- Exercise goal -
Extract the stretch from the line containing "You are a GUI" through the line containing "The image size", and repeat those lines without any change.

[Rows on where targets appear]
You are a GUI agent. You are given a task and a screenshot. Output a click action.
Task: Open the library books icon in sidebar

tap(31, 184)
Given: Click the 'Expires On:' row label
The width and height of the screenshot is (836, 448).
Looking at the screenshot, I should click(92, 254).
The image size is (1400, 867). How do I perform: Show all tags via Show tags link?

==

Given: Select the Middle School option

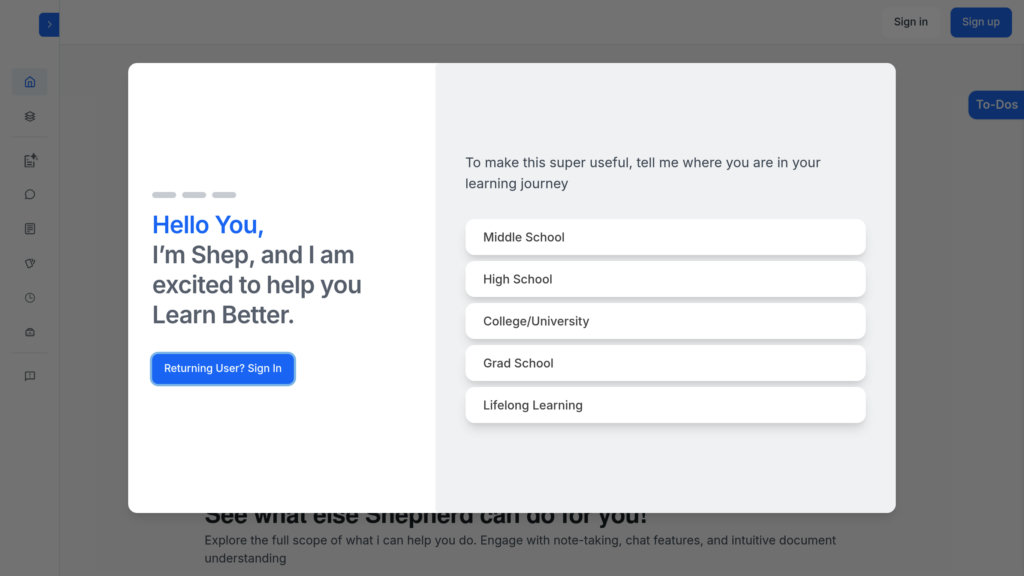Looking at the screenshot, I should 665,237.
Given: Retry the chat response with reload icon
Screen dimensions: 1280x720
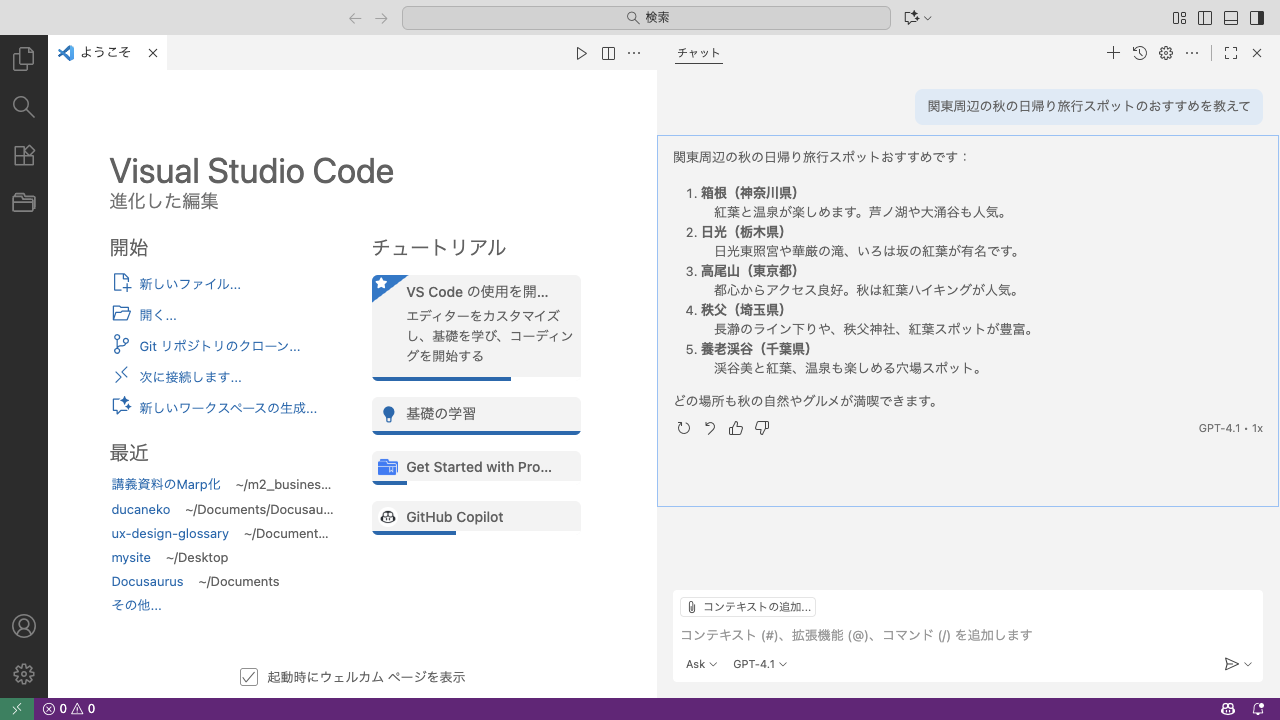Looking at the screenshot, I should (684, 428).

- Correct answer -
You are a GUI agent. You are given a task and a screenshot. Output a click action.
Task: Open the library books icon in sidebar

tap(31, 184)
Given: Click the 'Expires On:' row label
The width and height of the screenshot is (836, 448).
Looking at the screenshot, I should click(92, 254).
The image size is (1400, 867). How do I perform: Show all tags via Show tags link?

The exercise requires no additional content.